(Records excerpted from a collection)

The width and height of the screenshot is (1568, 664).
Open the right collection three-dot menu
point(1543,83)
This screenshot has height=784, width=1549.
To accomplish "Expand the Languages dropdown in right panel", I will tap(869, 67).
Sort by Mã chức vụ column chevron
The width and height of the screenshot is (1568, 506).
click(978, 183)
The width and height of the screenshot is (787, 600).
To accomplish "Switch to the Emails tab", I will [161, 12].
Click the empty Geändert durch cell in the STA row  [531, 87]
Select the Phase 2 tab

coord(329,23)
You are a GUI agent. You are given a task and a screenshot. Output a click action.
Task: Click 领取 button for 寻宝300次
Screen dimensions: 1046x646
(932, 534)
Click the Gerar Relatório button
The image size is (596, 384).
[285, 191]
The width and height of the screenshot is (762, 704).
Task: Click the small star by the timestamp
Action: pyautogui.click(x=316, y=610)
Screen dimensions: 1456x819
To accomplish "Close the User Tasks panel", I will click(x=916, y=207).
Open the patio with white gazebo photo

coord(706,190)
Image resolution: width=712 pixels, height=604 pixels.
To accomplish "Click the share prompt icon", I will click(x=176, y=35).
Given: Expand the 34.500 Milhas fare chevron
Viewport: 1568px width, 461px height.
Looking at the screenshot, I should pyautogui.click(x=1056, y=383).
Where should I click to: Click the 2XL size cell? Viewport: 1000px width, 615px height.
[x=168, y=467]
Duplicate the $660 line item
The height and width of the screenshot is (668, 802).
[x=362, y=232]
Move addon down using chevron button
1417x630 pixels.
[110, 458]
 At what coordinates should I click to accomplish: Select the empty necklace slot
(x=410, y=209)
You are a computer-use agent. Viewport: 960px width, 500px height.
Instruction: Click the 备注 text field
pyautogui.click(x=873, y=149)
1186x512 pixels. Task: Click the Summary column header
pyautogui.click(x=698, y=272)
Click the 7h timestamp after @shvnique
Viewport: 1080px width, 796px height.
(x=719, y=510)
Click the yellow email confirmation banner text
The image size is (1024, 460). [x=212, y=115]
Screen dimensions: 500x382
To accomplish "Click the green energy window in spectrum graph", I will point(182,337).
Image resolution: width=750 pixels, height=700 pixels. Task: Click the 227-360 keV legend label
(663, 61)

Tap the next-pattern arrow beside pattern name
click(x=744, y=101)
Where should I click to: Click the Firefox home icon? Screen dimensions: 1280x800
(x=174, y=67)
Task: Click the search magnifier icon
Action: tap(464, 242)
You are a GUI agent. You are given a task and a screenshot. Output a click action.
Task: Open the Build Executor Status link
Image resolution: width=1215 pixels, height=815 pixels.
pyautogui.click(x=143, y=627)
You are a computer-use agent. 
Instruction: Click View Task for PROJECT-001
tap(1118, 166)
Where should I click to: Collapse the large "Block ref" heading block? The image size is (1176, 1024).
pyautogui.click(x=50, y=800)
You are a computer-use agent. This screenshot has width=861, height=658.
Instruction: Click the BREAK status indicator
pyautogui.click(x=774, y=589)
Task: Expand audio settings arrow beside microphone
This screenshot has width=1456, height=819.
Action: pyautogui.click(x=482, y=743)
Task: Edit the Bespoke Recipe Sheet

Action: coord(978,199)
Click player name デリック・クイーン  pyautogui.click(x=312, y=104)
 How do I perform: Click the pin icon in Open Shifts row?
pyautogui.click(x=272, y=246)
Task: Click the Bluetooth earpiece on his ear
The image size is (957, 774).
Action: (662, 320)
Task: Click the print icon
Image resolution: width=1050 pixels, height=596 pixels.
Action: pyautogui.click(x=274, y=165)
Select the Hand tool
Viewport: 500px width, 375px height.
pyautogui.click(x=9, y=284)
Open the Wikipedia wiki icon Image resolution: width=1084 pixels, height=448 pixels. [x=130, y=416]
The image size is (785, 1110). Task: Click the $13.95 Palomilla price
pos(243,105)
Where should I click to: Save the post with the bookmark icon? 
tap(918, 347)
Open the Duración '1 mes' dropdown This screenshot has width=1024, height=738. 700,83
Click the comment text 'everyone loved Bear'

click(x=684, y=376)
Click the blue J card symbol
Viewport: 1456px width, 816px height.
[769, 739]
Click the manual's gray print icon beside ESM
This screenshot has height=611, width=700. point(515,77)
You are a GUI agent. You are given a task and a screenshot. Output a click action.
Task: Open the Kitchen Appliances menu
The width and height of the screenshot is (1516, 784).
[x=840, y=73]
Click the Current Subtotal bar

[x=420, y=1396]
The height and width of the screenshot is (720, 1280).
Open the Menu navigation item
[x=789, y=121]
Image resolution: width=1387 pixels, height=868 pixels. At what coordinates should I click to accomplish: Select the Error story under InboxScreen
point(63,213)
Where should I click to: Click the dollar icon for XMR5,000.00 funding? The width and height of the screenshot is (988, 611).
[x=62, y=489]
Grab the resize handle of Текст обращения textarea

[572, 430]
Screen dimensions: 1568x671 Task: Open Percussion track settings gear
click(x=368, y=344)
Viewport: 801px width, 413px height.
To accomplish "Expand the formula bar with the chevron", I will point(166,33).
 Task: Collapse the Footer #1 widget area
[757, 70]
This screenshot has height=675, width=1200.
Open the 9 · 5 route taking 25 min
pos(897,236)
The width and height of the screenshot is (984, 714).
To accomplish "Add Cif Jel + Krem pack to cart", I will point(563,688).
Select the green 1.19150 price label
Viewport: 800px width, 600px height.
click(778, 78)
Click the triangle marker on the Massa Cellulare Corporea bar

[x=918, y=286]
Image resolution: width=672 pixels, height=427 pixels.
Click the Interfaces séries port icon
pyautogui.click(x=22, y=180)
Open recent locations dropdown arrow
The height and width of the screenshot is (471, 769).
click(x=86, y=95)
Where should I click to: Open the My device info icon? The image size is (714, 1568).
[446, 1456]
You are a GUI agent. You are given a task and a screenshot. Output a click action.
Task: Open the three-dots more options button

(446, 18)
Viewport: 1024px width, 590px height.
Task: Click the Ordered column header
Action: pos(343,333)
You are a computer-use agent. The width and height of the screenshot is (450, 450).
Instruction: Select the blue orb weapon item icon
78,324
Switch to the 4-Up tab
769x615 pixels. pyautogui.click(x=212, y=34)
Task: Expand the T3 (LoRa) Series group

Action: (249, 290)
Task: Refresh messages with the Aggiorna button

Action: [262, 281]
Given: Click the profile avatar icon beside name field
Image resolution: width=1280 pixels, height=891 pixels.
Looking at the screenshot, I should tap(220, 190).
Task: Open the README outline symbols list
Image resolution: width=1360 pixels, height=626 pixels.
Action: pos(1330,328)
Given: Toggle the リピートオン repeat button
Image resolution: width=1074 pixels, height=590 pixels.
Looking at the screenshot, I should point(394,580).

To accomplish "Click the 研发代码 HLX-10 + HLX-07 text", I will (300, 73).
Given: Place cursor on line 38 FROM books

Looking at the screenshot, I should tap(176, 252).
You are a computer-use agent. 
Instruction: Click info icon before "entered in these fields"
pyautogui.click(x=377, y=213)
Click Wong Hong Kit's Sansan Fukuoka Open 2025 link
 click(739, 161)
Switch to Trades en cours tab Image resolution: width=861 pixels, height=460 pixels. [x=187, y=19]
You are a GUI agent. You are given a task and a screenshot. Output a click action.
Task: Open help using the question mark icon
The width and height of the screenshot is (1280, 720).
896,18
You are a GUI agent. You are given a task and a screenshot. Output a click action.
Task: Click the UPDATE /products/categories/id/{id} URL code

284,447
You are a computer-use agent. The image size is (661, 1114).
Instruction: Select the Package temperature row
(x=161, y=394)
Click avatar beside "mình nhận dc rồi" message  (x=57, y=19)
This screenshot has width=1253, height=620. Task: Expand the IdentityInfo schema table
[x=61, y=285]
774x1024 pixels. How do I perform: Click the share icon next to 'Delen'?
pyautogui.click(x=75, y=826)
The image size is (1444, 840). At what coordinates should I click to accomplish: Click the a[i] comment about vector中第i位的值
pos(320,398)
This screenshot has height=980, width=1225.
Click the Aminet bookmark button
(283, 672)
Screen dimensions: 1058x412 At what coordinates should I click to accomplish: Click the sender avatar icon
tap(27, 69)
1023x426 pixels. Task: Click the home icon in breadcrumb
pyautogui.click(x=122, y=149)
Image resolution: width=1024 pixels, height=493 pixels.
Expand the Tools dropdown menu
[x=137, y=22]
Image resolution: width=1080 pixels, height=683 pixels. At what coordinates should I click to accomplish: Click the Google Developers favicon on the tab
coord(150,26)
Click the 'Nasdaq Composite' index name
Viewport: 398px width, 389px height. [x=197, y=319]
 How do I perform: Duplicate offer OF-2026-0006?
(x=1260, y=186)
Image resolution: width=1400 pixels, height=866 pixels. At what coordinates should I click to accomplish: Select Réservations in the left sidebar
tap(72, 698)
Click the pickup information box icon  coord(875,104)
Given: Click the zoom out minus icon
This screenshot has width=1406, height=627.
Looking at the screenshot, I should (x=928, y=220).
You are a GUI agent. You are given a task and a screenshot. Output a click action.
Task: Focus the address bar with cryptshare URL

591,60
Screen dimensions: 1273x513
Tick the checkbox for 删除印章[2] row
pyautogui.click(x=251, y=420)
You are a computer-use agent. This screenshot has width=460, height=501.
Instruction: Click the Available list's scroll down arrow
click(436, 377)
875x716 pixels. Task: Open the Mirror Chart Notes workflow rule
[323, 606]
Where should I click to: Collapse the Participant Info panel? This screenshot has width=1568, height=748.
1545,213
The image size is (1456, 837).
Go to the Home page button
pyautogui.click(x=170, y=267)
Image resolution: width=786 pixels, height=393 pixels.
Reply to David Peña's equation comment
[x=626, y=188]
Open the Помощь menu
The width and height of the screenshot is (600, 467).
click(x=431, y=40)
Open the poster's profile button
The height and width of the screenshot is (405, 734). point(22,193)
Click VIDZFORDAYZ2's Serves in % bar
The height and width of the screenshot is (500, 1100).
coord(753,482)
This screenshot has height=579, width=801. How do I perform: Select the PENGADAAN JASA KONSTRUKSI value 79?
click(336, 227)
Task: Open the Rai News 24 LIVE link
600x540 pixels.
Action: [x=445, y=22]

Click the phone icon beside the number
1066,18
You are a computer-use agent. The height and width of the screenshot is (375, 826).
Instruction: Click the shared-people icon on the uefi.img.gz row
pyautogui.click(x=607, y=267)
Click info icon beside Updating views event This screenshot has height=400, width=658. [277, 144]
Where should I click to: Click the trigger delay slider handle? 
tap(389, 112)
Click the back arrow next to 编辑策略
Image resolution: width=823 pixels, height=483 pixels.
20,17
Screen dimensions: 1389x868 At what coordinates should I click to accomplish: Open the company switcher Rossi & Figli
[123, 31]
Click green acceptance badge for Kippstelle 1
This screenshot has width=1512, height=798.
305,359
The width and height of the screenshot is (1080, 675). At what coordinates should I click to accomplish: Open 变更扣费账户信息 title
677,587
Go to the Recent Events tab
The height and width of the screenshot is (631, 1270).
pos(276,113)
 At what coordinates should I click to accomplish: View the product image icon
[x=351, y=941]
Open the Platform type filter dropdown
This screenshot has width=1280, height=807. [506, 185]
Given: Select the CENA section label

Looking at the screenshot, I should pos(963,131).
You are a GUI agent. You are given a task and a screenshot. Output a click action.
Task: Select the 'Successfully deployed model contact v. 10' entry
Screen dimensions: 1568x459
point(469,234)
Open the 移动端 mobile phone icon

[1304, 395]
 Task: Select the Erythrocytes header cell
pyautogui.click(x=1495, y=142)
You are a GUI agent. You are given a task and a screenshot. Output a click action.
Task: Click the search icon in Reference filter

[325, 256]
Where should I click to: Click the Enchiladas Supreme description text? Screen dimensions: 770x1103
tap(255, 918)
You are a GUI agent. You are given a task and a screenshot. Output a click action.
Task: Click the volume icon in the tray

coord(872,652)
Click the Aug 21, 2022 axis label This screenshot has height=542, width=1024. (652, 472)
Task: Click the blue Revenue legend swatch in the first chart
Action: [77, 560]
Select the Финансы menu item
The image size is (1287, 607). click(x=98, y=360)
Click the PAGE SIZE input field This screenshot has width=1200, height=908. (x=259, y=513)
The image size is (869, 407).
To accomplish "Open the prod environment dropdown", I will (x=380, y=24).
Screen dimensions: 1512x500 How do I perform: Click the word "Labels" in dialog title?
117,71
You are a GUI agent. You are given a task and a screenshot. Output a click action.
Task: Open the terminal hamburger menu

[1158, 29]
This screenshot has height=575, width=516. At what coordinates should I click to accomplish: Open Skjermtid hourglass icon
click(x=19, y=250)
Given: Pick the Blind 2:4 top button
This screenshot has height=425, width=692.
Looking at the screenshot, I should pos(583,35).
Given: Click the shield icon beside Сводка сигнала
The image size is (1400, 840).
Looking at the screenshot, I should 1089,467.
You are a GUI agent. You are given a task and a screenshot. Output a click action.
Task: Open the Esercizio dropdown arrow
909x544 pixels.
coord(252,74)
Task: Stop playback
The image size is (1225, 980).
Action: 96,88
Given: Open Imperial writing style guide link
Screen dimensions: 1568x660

> _WORK TASK_
Would you print exactly, and only, the lines of the data above from the line with "Open the right collection three-dot menu" through the line with "The width and height of the screenshot is (787, 600).", inclusive?

> _EXERCISE RESPONSE_
Open the right collection three-dot menu
point(1543,83)
This screenshot has height=784, width=1549.
To accomplish "Expand the Languages dropdown in right panel", I will tap(869, 67).
Sort by Mã chức vụ column chevron
The width and height of the screenshot is (1568, 506).
click(978, 183)
The width and height of the screenshot is (787, 600).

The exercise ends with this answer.